§ **TEXTABSCHNITT**
□ □ □ □ □

Ein Draufgänger und Idealist ohne politisches Fein- und Feindgefühl war Chávez während seiner dreijährigen Amtszeit im Präsidentenpalast Miraflores gewesen. Unter dem Eindruck eines überwältigenden Wahlsiegs im Dezember 1998, bei dem über 70 Prozent der Venezolaner für ihn votierten, führte er im Oktober 1999 eine Verfassungsreform durch, die dem korrupten Staatsapparat der Vorgängerregierungen den Garaus machen und das Land reformieren sollte. So jedenfalls die Idee. Was zunächst aber blieb, waren weitreichende Befugnisse für den einstigen Fallschirmjäger, die ihm früh den Ruf eines Diktators einbrachten: Per Dekret gab sich Chávez Sondervollmachten, mit denen er nun am Parlament vorbei Gesetze verabschieden lassen kann. Dieses löste er im gleichen Zuge – verfassungskonform – auf. Es entstand ein Ein-Kammer-Parlament, überwiegend besetzt mit politisch Verbündeten.

Nach zwei Jahren markiger Sprüche lancierte Chávez im Oktober 2001 ein Paket von 49 Gesetzen, das als Auslöser im Konflikt mit beinahe allen großen und einflussreichen Gesellschaftsbereichen galt. Neben einer Verdoppelung der staatlichen Steuereinnahmen für privat gefördertes Öl und einer Überarbeitung der seit Jahrzehnten bestehenden Ölexportverträge wurde ein neues Landgesetz zum Ziel der oppositionellen Abschussliste. Einer Opposition, die kaum mehr politisch im Parlament vertreten war.

□ □ □ □ □

§ **AUFGABE**
Schreiben Sie die Passage des Textabschnitts über Chávez zwischen „Ein Draufgänger und“ und „mit politisch Verbündeten.“, beide eingeschlossen, neu und setzen Sie dabei „Offizier“ an die Stelle von „Fallschirmjäger“. Die Daten werden hierfür nicht benötigt.

§ **DATENZEILEN**
□ □ □ □ □

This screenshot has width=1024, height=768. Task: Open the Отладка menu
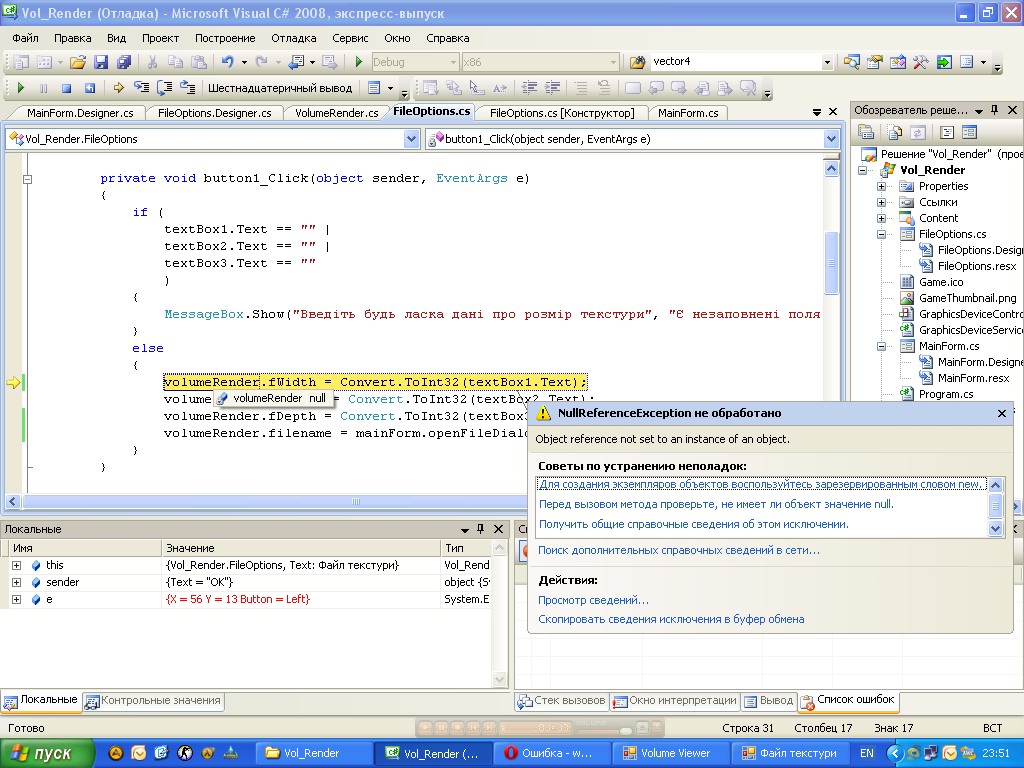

□ □ □ □ □

§ **ENDGÜLTIGE ANTWORT**
Ein Draufgänger und Idealist ohne politisches Fein- und Feindgefühl war Chávez während seiner dreijährigen Amtszeit im Präsidentenpalast Miraflores gewesen. Unter dem Eindruck eines überwältigenden Wahlsiegs im Dezember 1998, bei dem über 70 Prozent der Venezolaner für ihn votierten, führte er im Oktober 1999 eine Verfassungsreform durch, die dem korrupten Staatsapparat der Vorgängerregierungen den Garaus machen und das Land reformieren sollte. So jedenfalls die Idee. Was zunächst aber blieb, waren weitreichende Befugnisse für den einstigen Offizier, die ihm früh den Ruf eines Diktators einbrachten: Per Dekret gab sich Chávez Sondervollmachten, mit denen er nun am Parlament vorbei Gesetze verabschieden lassen kann. Dieses löste er im gleichen Zuge – verfassungskonform – auf. Es entstand ein Ein-Kammer-Parlament, überwiegend besetzt mit politisch Verbündeten.